▶ _INSTRUCCIÓN ESCRITA_: Prosigue el ensayo sobre el sufrimiento de quienes escriben y publican, retomándolo a continuación de su último párrafo.

--- TEXTO EXTRAÍDO ---

Dolorosas imprentas locales

1.

Hablemos del dolor.

Si uno escribe y no le sale nada, sufre; si lo que le sale no se lo publican, sufre; si se lo publica una editorial de pronvincias, sufre; si se lo publica una pequeña editorial nacional, sufre; si se lo publica una editorial conocida… también sufre: ¿y si no me vuelven a publicar?, ¿y Babelia?, ¿y mi traducción al francés?; si le vuelven a publicar y sale en Babelia y en francés, sigue sufriendo: ¿y mi traduccion al inglés?, ¿y mi premio Nacional?, ¿y mis cuarenta ediciones?; si consigue ser volcado al inglés y obtiene el premio Nacional y le tiran cuarenta y cuatro ediciones, aún así y con todo continúa sufriendo: ¿y mi premio Nobel?

Escribir no es fácil, publicar no es fácil, ser escritor va más allá: resulta imposible.

Uno puede ser escritor -y más en nuestros días- sin haber escrito nada en absoluto, sólo porque le apetece. Al mismo tiempo, uno puede no sentirse escritor después de haber publicado diez novelas, y quién sabe si escrito otras diez más, inéditas en censura propia. Entre medias, puede abochornar la egolatría de un fulano por dos libros que nadie recuerda dónde ha publicado y que nadie ha leído frente a la modestia o despreocupación o desdén por su propia obra de otro sujeto que hasta tiene una calle con su nombre, bien que en su pueblo. Ser escritor no tiene nada que ver con escribir; tiene que ver con la fe.

La fe de algunos es delirante y contagiosa y en esa cualidad de contagio buscan su éxito: desde el mismo día en que deciden que son escritores caminan por la vida -por los actos literarios, por los medios, por la calle también- aparentando ser grandes escritores, en la creencia de que al albur de su pose toda una tropa de despistados asumirá su grandeza fingida y la convertirá en grandeza socialmente canjeable. Estos autores se toman terriblemente en serio a sí mismos, aprenden enseguida a llamar «obra» o «trabajo» a las cosas que escriben y manifiestan una repugnancia señorita por las ventas de los libros que van sacando, pues su arte no se mide en lectores-consumidores, sino en lectores-con-columna-en-prensa.

--- DATOS PROPORCIONADOS ---

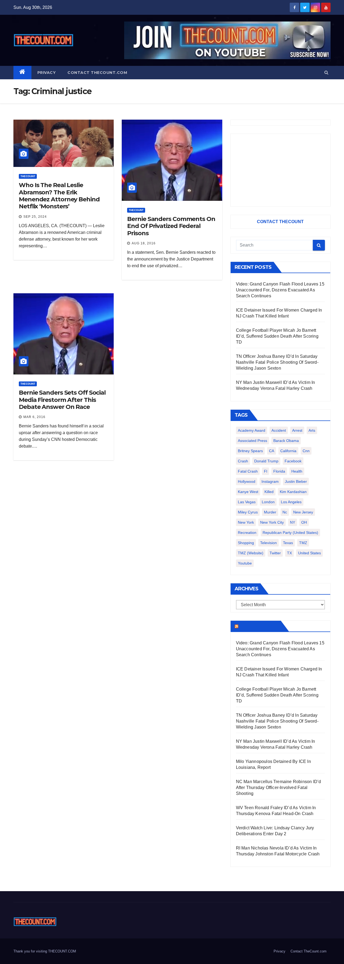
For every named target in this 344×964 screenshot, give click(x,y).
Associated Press (252, 440)
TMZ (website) (250, 553)
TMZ (303, 543)
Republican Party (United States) (290, 532)
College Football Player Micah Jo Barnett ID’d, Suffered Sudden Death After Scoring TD (277, 336)
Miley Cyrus (248, 512)
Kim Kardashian (293, 492)
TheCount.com (259, 626)
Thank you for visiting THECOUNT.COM (44, 951)
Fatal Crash (248, 471)
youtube (245, 563)
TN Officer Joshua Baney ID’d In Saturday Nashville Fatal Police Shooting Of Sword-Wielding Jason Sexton (277, 362)
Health (296, 471)
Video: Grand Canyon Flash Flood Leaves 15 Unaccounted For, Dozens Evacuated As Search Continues (280, 290)
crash (243, 461)
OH (304, 522)
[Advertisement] (280, 170)
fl (265, 471)
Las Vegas (247, 502)
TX (289, 553)
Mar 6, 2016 (34, 417)
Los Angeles (291, 502)
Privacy (46, 72)
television (268, 543)
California (288, 451)
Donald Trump (266, 461)
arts (312, 430)
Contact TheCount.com (97, 72)
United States (309, 553)
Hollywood (246, 481)
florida (279, 471)
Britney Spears (250, 451)
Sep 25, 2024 (35, 217)
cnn (306, 451)
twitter (275, 553)
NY (292, 522)
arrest (297, 430)
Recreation (247, 532)
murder (270, 512)
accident (278, 430)
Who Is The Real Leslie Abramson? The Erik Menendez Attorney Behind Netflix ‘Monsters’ (59, 195)
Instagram (270, 481)
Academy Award (251, 430)
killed (269, 492)
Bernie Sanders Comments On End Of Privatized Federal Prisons (171, 226)
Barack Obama (286, 440)
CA (271, 451)
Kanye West (248, 492)
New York (246, 522)
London (268, 502)
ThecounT (27, 176)
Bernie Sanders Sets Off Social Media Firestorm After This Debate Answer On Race (62, 399)
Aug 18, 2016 (144, 243)
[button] (326, 72)
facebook (293, 461)
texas (288, 543)
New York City (272, 522)
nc (284, 512)
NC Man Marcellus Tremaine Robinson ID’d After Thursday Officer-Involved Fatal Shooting (278, 787)
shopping (246, 543)
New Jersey (303, 512)
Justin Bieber (296, 481)
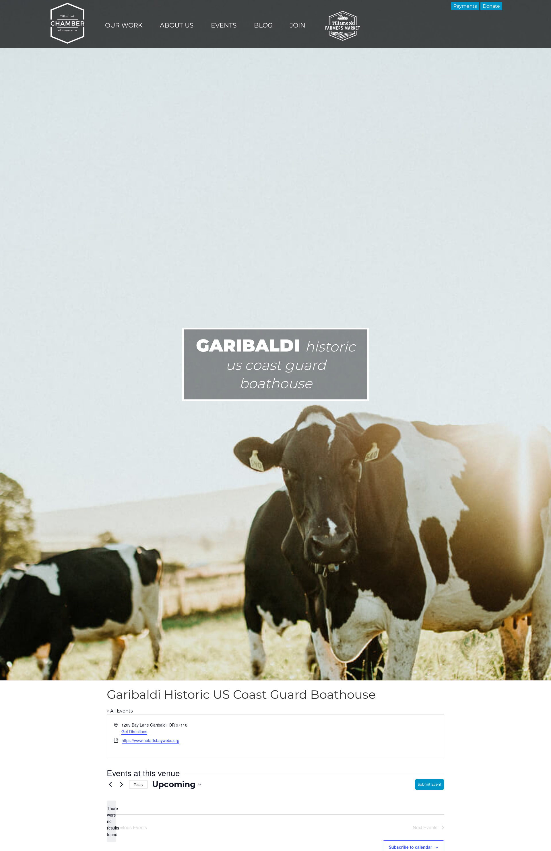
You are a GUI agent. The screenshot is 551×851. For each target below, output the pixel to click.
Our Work (124, 25)
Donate (491, 6)
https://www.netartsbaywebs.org (150, 740)
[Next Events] (121, 784)
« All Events (120, 711)
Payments (465, 6)
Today (138, 784)
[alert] (111, 821)
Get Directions (134, 731)
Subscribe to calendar (410, 847)
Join (297, 25)
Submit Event (429, 784)
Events (224, 25)
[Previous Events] (110, 784)
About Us (177, 25)
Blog (263, 25)
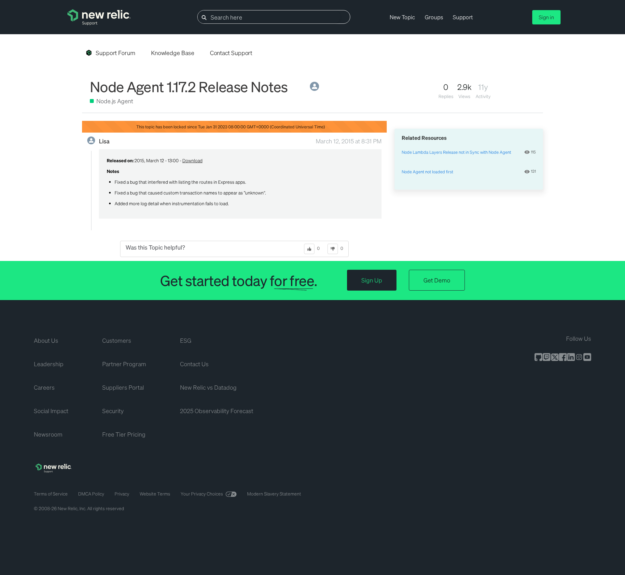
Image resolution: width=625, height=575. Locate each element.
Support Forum (115, 52)
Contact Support (231, 52)
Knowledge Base (172, 52)
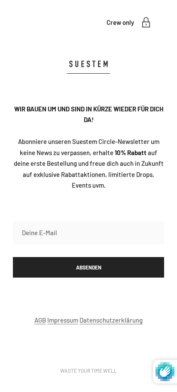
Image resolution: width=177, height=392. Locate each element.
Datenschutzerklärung (111, 320)
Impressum (62, 320)
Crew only (120, 22)
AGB (40, 320)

---

▶ _RESPUESTA DEL EJERCICIO_:
Otros escritores viven su fe en la literatura desde el pudor y entienden que no son escritores hasta que algo les haga saberse tales. Ser escritor, esas palabras, les quedan grandes justamente por exceso de respeto, por exceso incluso de ambición, pues escriben para ser Kafka o el puto Cervantes y uno no es Kafka o el puto Cervantes porque le publique un libro Mondadori, donde a fin de cuentas publican de todo menos Kafkas y Cervantes: ¿cómo engañarse?

Sin embargo, hay que engañarse. Un poco. Si uno no se engañara un poco nunca enviaría un manuscrito a Constantino Bértolo o a Jorge Herralde y pensaría que sus desvelos literarios no interesan más que a su sufrida novia o a su novio sufrido, o a un su amigo igualmente desesperado. Entonces lo mandas y te dicen que no.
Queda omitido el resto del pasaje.